Baca berita dengan sedikit iklan, klik di sini

Internasional

Sensus Pembuka Kotak Pandora

Sensus penduduk di Myanmar memberi harapan bagi identitas muslim Rohingya. Sekaligus ancaman bagi eksistensi mereka.

31 Maret 2014 | 00.00 WIB

Image of Tempo
Perbesar

Baca berita dengan sedikit iklan, klik di sini

Eindarit terbaring dengan tubuh berbalut perban di gubuk kayunya. Pria 36 tahun itu kehilangan hampir semua gigi dan terluka di sekujur tubuh akibat upayanya menghalangi puluhan tetangganya, warga etnis Rohingya, melarikan diri dari tanah kelahiran mereka di dekat Kota Sittwe, Negara Bagian Rakhine, Myanmar, dua pekan lalu.

Eindarit, yang juga dari etnis Rohingya, hanya meminta tetangganya bertahan hingga sensus digelar pada akhir Maret sampai 10 April mendatang. "Ia menerima siksaan hanya karena mencoba membujuk mereka yang hendak pergi tetap mengikuti sensus," kata Hla Mint, tetua desa sekaligus bekas pensiunan polisi, yang mewakili Eindarit, seperti dilansir Mizzima.
====================
Petunjuk Pengerjaan:
1. Kutip bagian teks bacaan di antara "Sensus penduduk di" dan "seperti dilansir Mizzima.", termasuk kedua batas tersebut.
2. Konversikan baris-baris data dari baris yang memuat "Click the upload cloud icon" hingga baris yang memuat "Click the Cut scissors icon in toolbar", termasuk kedua baris itu, menjadi daftar JSON berisi string dengan satu string untuk setiap baris. Baris kosong tidak perlu disertakan.
Baris-baris data yang disertakan sama sekali tidak berkaitan dengan teks bacaan.

Data Hasil Ekstraksi:
====================
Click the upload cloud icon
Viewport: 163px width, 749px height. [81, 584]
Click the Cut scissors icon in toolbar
====================
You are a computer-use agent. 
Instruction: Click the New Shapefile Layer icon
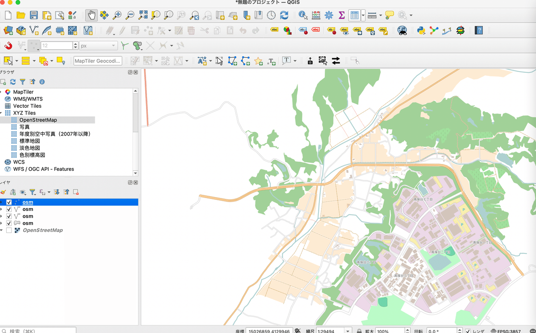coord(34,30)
====================
Jawaban Berurutan:
1.
Sensus penduduk di Myanmar memberi harapan bagi identitas muslim Rohingya. Sekaligus ancaman bagi eksistensi mereka.

31 Maret 2014 | 00.00 WIB

Image of Tempo
Perbesar

Baca berita dengan sedikit iklan, klik di sini

Eindarit terbaring dengan tubuh berbalut perban di gubuk kayunya. Pria 36 tahun itu kehilangan hampir semua gigi dan terluka di sekujur tubuh akibat upayanya menghalangi puluhan tetangganya, warga etnis Rohingya, melarikan diri dari tanah kelahiran mereka di dekat Kota Sittwe, Negara Bagian Rakhine, Myanmar, dua pekan lalu.

Eindarit, yang juga dari etnis Rohingya, hanya meminta tetangganya bertahan hingga sensus digelar pada akhir Maret sampai 10 April mendatang. "Ia menerima siksaan hanya karena mencoba membujuk mereka yang hendak pergi tetap mengikuti sensus," kata Hla Mint, tetua desa sekaligus bekas pensiunan polisi, yang mewakili Eindarit, seperti dilansir Mizzima.

2.
[
  "Click the upload cloud icon",
  "Viewport: 163px width, 749px height. [81, 584]",
  "Click the Cut scissors icon in toolbar"
]